Menghadapi kenyataan ini, membangun solidaritas ummat Islam menjadi langkah penting, di tengah upaya pemulihan ekonomi dan kesehatan yang dijalankan pemerintah. Dalam rangka ini peran ekonomi syariah dapat menjadi solusi bagi pemulihan ekonomi Indonesia. Ekonomi syariah dapat menjadi instrumen aktualisasi dimensi sosial ajaran puasa Ramadhan.
Sebagai upaya membangun solidaritas untuk bangkit bersama, peran zakat dan wakaf dapat lebih ditingkatkan untuk program pemulihan ekonomi dan pengembangan SDM. Sebagai instrumen keuangan sosial Islam masing-masing dana Zakat dan Wakaf dapat digunakan untuk aktivitas ekonomi dan pembangunan infrastruktur bagi kalangan miskin terdampak pandemi Covid-19.
Secara konseptual dana zakat dan wakaf tersebut dapat digunakan untuk pemberdayaan masyarakat miskin, terutama di desa-desa tertinggal. Dana zakat dapat dikelola dengan melibatkan dunia kampus untuk program pendidikan, keterampilan, kesehatan, ekonomi masyarakat.
Secara operasional dana zakat dapat digunakan untuk gaji para guru, fasilitator dan tenaga kesehatan yang tergolong dalam kelompok penerima zakat dan sabilillah. Sementara dana wakaf dapat digunakan untuk program pembangunan sarana fisik penunjang peningkatan SDM, seperti pembuatan sumber listrik bagi desa yang belum memiliki aliran listrik. Atau pembangunan jalan, sekolah, dan rumah sakit (Sukmana dan Cahyono, 2022). Tak kalah penting dari upaya ini adalah profesionalitas dan akuntabilitas lembaga pengelola zakat dan wakaf dalam menjalankan misi membangun solidaritas tersebut.
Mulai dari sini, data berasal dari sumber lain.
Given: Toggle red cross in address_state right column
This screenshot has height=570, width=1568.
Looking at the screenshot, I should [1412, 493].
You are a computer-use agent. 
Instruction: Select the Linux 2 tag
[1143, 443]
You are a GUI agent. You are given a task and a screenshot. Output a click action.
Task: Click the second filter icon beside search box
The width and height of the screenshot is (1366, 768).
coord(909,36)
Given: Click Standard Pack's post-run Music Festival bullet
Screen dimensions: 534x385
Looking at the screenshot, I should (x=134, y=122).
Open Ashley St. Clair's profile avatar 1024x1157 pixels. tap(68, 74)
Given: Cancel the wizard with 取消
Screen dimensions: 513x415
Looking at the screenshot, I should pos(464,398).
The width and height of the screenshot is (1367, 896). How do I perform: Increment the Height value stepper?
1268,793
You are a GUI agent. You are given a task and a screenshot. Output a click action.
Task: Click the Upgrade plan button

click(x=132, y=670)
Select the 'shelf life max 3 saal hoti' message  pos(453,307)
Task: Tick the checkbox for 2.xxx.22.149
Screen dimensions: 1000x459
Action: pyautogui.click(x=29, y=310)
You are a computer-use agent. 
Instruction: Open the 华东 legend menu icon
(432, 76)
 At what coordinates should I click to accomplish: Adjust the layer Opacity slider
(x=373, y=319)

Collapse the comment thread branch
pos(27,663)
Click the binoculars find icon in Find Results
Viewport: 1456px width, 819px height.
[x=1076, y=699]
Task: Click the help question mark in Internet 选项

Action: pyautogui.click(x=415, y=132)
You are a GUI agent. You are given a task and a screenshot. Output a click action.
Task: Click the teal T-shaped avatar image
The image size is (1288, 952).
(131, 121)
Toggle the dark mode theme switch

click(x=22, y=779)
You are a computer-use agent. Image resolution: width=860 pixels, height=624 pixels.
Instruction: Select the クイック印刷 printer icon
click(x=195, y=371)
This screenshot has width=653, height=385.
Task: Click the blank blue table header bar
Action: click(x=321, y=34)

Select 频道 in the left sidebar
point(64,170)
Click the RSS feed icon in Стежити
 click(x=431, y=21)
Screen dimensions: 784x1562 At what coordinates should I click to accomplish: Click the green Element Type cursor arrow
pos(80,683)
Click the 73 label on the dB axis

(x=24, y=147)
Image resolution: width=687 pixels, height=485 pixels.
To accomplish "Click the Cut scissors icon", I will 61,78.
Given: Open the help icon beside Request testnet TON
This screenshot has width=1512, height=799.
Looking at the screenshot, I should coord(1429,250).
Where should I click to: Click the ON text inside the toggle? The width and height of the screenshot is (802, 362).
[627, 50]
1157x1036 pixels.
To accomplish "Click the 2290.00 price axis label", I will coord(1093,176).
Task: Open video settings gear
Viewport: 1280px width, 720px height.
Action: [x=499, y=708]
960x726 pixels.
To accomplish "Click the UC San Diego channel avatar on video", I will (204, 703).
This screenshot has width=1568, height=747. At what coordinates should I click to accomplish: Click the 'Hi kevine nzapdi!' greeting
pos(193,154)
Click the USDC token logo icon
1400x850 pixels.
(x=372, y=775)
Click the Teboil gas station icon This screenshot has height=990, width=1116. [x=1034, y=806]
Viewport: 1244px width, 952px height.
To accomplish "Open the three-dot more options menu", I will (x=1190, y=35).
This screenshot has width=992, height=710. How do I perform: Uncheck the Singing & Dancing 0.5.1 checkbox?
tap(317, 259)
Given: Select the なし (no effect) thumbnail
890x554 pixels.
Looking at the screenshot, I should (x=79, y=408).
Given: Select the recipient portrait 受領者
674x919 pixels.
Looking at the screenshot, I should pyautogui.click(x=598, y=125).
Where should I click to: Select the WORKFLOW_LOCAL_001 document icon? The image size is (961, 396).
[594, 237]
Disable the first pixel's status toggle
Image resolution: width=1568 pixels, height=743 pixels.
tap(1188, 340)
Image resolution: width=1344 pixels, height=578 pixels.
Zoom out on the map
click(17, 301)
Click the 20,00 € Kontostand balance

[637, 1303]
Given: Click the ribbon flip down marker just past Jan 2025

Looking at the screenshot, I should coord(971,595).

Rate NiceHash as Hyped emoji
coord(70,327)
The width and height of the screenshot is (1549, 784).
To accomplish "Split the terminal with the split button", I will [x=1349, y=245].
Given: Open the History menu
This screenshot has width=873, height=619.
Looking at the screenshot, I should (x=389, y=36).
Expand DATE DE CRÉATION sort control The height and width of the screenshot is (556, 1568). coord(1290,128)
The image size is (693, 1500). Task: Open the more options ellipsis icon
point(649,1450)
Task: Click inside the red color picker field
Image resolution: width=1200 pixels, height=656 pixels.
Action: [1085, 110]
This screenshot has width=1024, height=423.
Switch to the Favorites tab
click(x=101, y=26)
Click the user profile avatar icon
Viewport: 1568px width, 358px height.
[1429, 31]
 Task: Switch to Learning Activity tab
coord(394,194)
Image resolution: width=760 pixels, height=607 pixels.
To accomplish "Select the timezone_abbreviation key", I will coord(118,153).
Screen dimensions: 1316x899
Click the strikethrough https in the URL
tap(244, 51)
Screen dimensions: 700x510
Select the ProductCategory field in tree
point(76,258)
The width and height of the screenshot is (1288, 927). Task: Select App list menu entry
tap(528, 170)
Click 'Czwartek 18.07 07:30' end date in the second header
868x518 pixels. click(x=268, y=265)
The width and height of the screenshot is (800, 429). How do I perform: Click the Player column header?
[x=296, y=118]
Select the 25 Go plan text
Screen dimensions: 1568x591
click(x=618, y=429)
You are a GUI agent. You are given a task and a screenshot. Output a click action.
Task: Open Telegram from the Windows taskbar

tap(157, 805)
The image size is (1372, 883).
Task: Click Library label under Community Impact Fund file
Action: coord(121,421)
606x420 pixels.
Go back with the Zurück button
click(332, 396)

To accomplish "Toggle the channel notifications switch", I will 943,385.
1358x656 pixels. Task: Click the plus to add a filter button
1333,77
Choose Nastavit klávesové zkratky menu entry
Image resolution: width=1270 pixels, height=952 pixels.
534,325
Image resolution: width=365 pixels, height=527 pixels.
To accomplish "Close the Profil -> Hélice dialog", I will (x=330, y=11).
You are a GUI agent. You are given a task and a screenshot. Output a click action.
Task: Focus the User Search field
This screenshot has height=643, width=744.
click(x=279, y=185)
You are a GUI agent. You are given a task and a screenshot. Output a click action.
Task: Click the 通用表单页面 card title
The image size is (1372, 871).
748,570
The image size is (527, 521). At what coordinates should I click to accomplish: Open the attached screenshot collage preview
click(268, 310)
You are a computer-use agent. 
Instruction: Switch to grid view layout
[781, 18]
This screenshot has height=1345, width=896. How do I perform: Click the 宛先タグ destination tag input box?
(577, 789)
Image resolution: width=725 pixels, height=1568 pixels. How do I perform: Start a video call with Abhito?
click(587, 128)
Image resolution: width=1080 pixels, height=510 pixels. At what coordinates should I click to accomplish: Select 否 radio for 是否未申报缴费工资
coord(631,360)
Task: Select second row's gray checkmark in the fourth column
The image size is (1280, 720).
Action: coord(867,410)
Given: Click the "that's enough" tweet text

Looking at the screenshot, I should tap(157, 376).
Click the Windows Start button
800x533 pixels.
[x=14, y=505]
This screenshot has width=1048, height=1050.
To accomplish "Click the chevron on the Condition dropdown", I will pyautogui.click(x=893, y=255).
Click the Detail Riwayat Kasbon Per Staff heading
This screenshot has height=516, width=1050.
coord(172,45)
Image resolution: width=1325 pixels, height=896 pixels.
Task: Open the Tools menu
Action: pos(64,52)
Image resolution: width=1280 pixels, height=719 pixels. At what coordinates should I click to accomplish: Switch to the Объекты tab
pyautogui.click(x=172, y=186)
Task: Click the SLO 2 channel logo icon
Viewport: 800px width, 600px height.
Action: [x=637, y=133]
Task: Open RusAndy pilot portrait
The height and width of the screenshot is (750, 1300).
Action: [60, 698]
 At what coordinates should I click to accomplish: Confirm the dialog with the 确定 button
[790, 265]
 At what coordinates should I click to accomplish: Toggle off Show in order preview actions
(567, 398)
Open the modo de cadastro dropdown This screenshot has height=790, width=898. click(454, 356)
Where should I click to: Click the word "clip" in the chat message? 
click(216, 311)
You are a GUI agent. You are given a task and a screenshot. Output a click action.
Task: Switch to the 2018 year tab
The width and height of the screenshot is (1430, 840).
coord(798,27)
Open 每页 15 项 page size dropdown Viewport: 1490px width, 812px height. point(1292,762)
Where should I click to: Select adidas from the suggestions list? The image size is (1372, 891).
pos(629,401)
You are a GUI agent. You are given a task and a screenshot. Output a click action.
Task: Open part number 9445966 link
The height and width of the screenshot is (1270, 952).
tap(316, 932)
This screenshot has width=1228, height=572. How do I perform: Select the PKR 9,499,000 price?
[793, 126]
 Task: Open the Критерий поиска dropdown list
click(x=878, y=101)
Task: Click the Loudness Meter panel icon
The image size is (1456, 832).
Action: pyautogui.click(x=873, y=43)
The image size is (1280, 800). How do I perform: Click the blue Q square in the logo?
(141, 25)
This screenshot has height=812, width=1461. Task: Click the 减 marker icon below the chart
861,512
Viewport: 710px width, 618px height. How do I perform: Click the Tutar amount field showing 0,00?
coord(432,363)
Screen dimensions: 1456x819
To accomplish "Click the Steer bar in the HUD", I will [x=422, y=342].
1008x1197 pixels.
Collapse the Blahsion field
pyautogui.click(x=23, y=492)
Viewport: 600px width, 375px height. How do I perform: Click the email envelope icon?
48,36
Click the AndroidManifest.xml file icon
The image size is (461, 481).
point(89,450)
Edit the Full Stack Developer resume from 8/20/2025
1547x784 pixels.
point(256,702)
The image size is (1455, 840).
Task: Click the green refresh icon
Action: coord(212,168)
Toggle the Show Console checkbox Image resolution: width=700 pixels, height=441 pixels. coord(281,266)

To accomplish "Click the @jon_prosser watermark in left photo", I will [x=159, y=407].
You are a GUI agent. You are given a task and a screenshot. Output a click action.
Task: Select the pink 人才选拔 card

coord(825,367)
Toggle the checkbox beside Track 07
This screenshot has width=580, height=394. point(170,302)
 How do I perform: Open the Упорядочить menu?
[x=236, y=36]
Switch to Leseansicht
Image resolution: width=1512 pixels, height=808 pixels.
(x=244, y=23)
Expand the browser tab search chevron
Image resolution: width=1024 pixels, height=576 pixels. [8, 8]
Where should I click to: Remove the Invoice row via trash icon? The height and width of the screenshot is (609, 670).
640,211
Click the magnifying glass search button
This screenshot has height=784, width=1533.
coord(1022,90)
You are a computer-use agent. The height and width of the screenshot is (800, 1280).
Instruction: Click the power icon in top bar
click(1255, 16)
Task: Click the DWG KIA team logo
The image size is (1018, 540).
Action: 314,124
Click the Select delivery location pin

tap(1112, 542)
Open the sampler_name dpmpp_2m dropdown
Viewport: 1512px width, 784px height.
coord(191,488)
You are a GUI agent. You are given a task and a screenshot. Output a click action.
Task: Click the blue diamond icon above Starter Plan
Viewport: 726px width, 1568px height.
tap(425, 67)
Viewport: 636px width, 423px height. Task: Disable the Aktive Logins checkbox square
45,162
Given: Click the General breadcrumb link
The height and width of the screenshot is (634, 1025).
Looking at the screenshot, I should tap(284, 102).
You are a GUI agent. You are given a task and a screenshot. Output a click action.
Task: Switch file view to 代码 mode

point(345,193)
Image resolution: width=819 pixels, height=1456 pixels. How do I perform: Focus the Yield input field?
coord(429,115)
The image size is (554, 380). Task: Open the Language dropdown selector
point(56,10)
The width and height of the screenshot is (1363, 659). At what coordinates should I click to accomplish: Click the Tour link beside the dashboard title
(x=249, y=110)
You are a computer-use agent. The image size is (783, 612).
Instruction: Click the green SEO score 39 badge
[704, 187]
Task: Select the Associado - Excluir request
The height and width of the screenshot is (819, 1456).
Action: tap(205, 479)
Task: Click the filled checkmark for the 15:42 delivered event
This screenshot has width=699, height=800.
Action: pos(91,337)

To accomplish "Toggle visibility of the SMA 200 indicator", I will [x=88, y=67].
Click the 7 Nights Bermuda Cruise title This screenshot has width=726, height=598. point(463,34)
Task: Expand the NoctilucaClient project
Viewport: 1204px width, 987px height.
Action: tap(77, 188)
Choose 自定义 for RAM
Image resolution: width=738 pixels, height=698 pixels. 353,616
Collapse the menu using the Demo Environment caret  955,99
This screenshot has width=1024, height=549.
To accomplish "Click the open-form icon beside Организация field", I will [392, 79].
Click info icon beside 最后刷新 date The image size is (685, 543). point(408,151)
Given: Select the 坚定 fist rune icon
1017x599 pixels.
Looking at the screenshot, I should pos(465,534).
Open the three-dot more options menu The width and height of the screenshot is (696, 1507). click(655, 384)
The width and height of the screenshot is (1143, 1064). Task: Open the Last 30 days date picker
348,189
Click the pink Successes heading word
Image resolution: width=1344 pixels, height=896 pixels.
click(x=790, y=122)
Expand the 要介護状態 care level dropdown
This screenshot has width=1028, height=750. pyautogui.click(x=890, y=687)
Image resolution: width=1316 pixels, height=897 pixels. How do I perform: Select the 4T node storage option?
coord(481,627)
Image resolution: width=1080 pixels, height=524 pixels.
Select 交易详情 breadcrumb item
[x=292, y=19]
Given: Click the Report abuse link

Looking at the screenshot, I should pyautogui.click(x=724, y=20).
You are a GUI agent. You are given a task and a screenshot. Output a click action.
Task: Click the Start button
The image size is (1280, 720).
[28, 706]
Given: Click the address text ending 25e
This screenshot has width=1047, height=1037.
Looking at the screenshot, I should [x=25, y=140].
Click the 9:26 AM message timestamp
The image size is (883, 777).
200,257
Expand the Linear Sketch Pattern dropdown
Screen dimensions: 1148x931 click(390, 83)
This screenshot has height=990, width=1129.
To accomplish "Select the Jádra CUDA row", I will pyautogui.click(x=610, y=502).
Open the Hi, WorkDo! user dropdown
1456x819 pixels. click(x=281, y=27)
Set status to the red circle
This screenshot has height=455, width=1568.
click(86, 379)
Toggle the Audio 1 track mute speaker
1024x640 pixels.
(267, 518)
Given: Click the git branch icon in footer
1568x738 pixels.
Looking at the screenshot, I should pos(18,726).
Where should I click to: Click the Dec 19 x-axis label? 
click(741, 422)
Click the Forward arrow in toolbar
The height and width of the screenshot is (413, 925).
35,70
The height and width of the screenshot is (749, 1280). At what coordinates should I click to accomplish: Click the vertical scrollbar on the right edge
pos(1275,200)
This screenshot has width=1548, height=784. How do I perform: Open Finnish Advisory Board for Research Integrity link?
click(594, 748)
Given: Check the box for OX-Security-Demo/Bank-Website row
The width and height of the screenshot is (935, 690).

Upaya-upaya pembangunan solidaritas pada akhirnya akan membangun kepercayaan (trust) dalam masyarakat dan masyarakat kepada pemerintah. Dalam sistem demokrasi kepercayaan publik adalah unsur mendasar bagi stabilitas demokrasi. Membangun solidaritas dapat dibangun saat kesenjangan dan krisis sosial dan ekonomi tengah terjadi seperti saat ini.
Perdamaian Semesta
Dalam Islam manusia diciptakan dalam citra Tuhan. Dari pandangan ini keberadaan manusia di dunia adalah sebagai wakil (khalifah) Tuhan. Sebagai wakil Tuhan di dunia manusia hendaknya berperilaku mencontoh sifat-sifat Allah. Puasa Ramadhan adalah momentum terbaik untuk mencontoh sifat-sifat Allah. Sebagai mahluk yang memiliki kecenderungan kepada kebenaran manusia dapat meniru sifat-sifat Allah. Allah Yang Maha welas asih (Rahman dan Rahim) dapat dipancarkan oleh hambanya dalam perilaku penuh kasih sayang kepada sesama.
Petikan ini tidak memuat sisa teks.